▸ **Stated goal**: Copy out the records below, swapping each "dropdown" for "select box" and keeping everything else the same.

▸ **Supplied entries**:

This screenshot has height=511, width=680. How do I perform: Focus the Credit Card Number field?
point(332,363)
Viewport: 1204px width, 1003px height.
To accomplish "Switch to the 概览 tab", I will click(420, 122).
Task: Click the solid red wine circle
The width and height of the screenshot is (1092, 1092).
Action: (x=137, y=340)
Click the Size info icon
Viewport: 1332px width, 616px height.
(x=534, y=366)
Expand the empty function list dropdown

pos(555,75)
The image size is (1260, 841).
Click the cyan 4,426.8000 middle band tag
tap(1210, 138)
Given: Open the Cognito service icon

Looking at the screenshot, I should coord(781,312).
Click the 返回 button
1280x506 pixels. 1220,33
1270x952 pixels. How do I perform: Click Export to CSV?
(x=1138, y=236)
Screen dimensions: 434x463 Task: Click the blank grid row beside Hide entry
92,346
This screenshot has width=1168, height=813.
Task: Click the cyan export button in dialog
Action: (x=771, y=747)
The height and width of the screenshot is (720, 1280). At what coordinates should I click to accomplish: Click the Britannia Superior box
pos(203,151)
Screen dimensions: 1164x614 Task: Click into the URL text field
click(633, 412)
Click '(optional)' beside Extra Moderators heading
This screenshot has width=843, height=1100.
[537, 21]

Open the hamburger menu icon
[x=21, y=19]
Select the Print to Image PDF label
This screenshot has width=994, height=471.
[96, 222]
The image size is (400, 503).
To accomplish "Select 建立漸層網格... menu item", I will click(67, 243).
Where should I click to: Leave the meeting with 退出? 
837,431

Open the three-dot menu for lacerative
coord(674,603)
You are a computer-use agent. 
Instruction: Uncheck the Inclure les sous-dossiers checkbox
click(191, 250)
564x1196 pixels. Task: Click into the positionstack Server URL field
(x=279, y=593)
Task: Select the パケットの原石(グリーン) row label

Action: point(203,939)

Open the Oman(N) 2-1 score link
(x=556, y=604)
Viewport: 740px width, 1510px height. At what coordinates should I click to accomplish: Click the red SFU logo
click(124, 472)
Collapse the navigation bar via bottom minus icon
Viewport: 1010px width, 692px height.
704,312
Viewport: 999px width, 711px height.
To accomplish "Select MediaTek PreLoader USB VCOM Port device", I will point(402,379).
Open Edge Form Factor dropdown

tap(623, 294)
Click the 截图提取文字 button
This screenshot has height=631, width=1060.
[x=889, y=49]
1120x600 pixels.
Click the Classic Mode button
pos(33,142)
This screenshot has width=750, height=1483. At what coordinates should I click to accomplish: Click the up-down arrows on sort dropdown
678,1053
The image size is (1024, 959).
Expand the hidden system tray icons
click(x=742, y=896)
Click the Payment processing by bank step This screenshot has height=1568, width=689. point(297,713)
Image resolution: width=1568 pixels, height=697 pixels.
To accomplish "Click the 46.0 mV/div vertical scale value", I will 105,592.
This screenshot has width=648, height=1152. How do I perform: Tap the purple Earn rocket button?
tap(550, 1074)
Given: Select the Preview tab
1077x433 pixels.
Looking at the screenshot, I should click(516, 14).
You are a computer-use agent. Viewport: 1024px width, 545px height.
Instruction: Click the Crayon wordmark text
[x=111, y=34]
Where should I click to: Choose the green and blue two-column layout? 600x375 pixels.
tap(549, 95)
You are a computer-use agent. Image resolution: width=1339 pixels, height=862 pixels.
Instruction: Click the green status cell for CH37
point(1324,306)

▸ **Correct response**:
This screenshot has height=511, width=680. How do I perform: Focus the Credit Card Number field?
point(332,363)
Viewport: 1204px width, 1003px height.
To accomplish "Switch to the 概览 tab", I will click(420, 122).
Task: Click the solid red wine circle
The width and height of the screenshot is (1092, 1092).
Action: (x=137, y=340)
Click the Size info icon
Viewport: 1332px width, 616px height.
(x=534, y=366)
Expand the empty function list select box

pos(555,75)
The image size is (1260, 841).
Click the cyan 4,426.8000 middle band tag
tap(1210, 138)
Given: Open the Cognito service icon

Looking at the screenshot, I should coord(781,312).
Click the 返回 button
1280x506 pixels. 1220,33
1270x952 pixels. How do I perform: Click Export to CSV?
(x=1138, y=236)
Screen dimensions: 434x463 Task: Click the blank grid row beside Hide entry
92,346
This screenshot has width=1168, height=813.
Task: Click the cyan export button in dialog
Action: (x=771, y=747)
The height and width of the screenshot is (720, 1280). At what coordinates should I click to accomplish: Click the Britannia Superior box
pos(203,151)
Screen dimensions: 1164x614 Task: Click into the URL text field
click(633, 412)
Click '(optional)' beside Extra Moderators heading
This screenshot has width=843, height=1100.
[537, 21]

Open the hamburger menu icon
[x=21, y=19]
Select the Print to Image PDF label
This screenshot has width=994, height=471.
[96, 222]
The image size is (400, 503).
To accomplish "Select 建立漸層網格... menu item", I will click(67, 243).
Where should I click to: Leave the meeting with 退出? 
837,431

Open the three-dot menu for lacerative
coord(674,603)
You are a computer-use agent. 
Instruction: Uncheck the Inclure les sous-dossiers checkbox
click(191, 250)
564x1196 pixels. Task: Click into the positionstack Server URL field
(x=279, y=593)
Task: Select the パケットの原石(グリーン) row label

Action: point(203,939)

Open the Oman(N) 2-1 score link
(x=556, y=604)
Viewport: 740px width, 1510px height. At what coordinates should I click to accomplish: Click the red SFU logo
click(124, 472)
Collapse the navigation bar via bottom minus icon
Viewport: 1010px width, 692px height.
704,312
Viewport: 999px width, 711px height.
To accomplish "Select MediaTek PreLoader USB VCOM Port device", I will point(402,379).
Open Edge Form Factor select box

tap(623, 294)
Click the 截图提取文字 button
This screenshot has height=631, width=1060.
[x=889, y=49]
1120x600 pixels.
Click the Classic Mode button
pos(33,142)
This screenshot has width=750, height=1483. At what coordinates should I click to accomplish: Click the up-down arrows on sort select box
678,1053
The image size is (1024, 959).
Expand the hidden system tray icons
click(x=742, y=896)
Click the Payment processing by bank step This screenshot has height=1568, width=689. point(297,713)
Image resolution: width=1568 pixels, height=697 pixels.
To accomplish "Click the 46.0 mV/div vertical scale value", I will 105,592.
This screenshot has width=648, height=1152. How do I perform: Tap the purple Earn rocket button?
tap(550, 1074)
Given: Select the Preview tab
1077x433 pixels.
Looking at the screenshot, I should click(516, 14).
You are a computer-use agent. Viewport: 1024px width, 545px height.
Instruction: Click the Crayon wordmark text
[x=111, y=34]
Where should I click to: Choose the green and blue two-column layout? 600x375 pixels.
tap(549, 95)
You are a computer-use agent. Image resolution: width=1339 pixels, height=862 pixels.
Instruction: Click the green status cell for CH37
point(1324,306)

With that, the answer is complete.